A programming language designed for LLM code generation with 100% success rate.

Zero dependencies. Narrative syntax. Production-ready from prototype to deployment.


Quick Start

# Download starter (34KB)
curl -L https://github.com/jessecrouch/cns/releases/latest/download/cns-starter.tar.gz | tar xz
cd cns-starter
./cns-run examples/killer-app-demo.cns

Calls 2 REST APIs, parses JSON, displays results. No pip install. Just works.

📖 5-minute tutorial · 📊 Examples · 🗺️ Roadmap


Why CNS?

For LLMs

  • 100% generation success - Correct code on first attempt
  • Narrative syntax - Matches how LLMs reason
  • Explicit causality - Every step explains "why"
  • Auto-fix expressions - 3 * n works automatically
  • Fast validation - Infinite loop detection in 1 second

For Developers

  • Zero dependencies - No package managers needed
  • Built-in HTTP/JSON - Call APIs without libraries
  • 16x faster setup - 3s vs 48s (Python)
  • 37% smaller code - For typical API workflows
  • Self-documenting - Code explains its reasoning

Current Features (v2.0.0)

I/O & Networking

  • ✅ HTTP/HTTPS client (GET/POST with headers, JSON)
  • ✅ TCP sockets (server/client for custom protocols)
  • ✅ File operations (read/write/append, list, delete, rename)
  • ✅ Shell execution (capture output/errors/exit codes)

Data Processing

  • ✅ JSON (nested objects, arrays, dot notation)
  • ✅ CSV (read/write with headers)
  • ✅ Regex (MATCHES, EXTRACT with capture groups)
  • ✅ Strings (split, trim, replace, join, uppercase/lowercase, pad, strip, URL encode/decode)
  • ✅ Lists & Maps (add, remove, iterate, where filters, sort, reverse, unique, slice, keys, values, merge)
  • ✅ Date/Time (TIMESTAMP, FORMAT TIME, arithmetic)
  • ✅ Math (SQRT, POW, ABS, ROUND, FLOOR, CEIL, MIN, MAX, RANDOM)

System Integration

  • ✅ CLI arguments (ARGS[], ARG(), HAS_FLAG())
  • ✅ Environment variables (ENV function)
  • ✅ SQLite database (CONNECT, EXECUTE, QUERY)
  • ✅ Process management (SHELL BACKGROUND, KILL, WAIT FOR, STATUS OF)
  • ✅ Git operations (status, diff, commit, branch, merge, log)
  • ✅ File search (FIND by pattern, GREP by content)

Developer Experience

  • ✅ Functions with recursion
  • ✅ If/Otherwise conditionals
  • ✅ Loops (repeat from, indexed iteration)
  • ✅ Error handling (Error section)
  • ✅ Strict mode (NIL safety checks)
  • ✅ Trace mode (step-by-step debugging)
  • ✅ Validation mode (pre-runtime syntax checking)
  • ✅ Expression auto-fix (literal-first patterns)

LLM Integration

  • 100% generation success - Proven with Grok, GPT-4, Claude
  • Automated testing - ./scripts/test-llm --task "Your task"
  • Single source of truth - SYNTAX.md (1390 lines) is all LLMs need
  • Auto-validation - Generated code validated and executed automatically

Example: Multi-API Workflow

Story: Call two APIs and display results

Given:
  api1: String = "http://ip-api.com/json"
  response1: String = ""
  city: String = ""

Step 1 → Call geolocation API
  Because: Get user's location from IP
  Effect: HTTP GET from api1 into response1

Step 2 → Parse JSON response
  Because: Extract city from API response
  Then: city becomes PARSE JSON response1 GET "city"
  Effect: Print "Your city: {city}"

End: Done

Output:

Your city: Chicago

No imports.
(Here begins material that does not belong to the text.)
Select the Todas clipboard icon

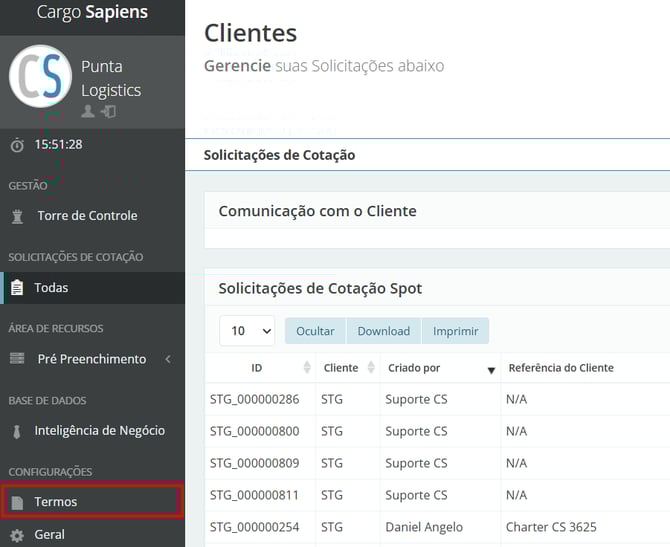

No dependencies. No setup.


Installation

Requirements

  • SBCL (Steel Bank Common Lisp)
# Ubuntu/Debian
sudo apt install sbcl

# macOS
brew install sbcl

Option 1: Starter Package (Recommended)

curl -L https://github.com/jessecrouch/cns/releases/latest/download/cns-starter.tar.gz | tar xz
cd cns-starter
./cns-run examples/hello.cns

Option 2: Full Repository

git clone https://github.com/jessecrouch/cns
cd cns
./cns-run examples/killer-app-demo.cns

Usage

# Run program
./cns-run examples/factorial.cns

# Validate before running (recommended)
./cns-validate examples/factorial.cns

# Set iteration limit (default: 10000)
./cns-run --max-iterations 1000 examples/my-program.cns

# Trace execution (debug mode)
./cns-run --trace examples/my-program.cns

Syntax Overview

Story: Brief description

Given:
  variable: Type = initial_value
  count: Integer = 0
  name: String = "Alice"
  items: List = []

Step 1 → Action description
  Because: Why this step is necessary
  Then: variable becomes expression
  Effect: Print "Value: {variable}"

Step 2 → Conditional logic
  If: count > 10
    Then: go to End
  Otherwise: 
    Then: repeat from Step 1

End: Return variable

Key Elements:

  • Story: - What the program does
  • Given: - Initial variables with types
  • Step N → - Numbered actions
  • Because: - Explains reasoning (required)
  • Then: - State changes
  • Effect: - I/O operations
  • If/Otherwise: - Conditionals
  • End: - Final result

LLM Testing

Test any LLM's ability to generate CNS code:

# Test with Grok (default)
./scripts/test-llm --task "Build HTTP server on port 8080"

# Test with GPT-4
./scripts/test-llm --task "Calculate factorial of 10" --provider openai

# Test with Claude
./scripts/test-llm --task "Create user database with CRUD" --provider claude

Results:

  • Automatically validates syntax
  • Executes generated code
  • Saves results to tests/llm-tests/
  • Retries with error feedback (up to 3 attempts)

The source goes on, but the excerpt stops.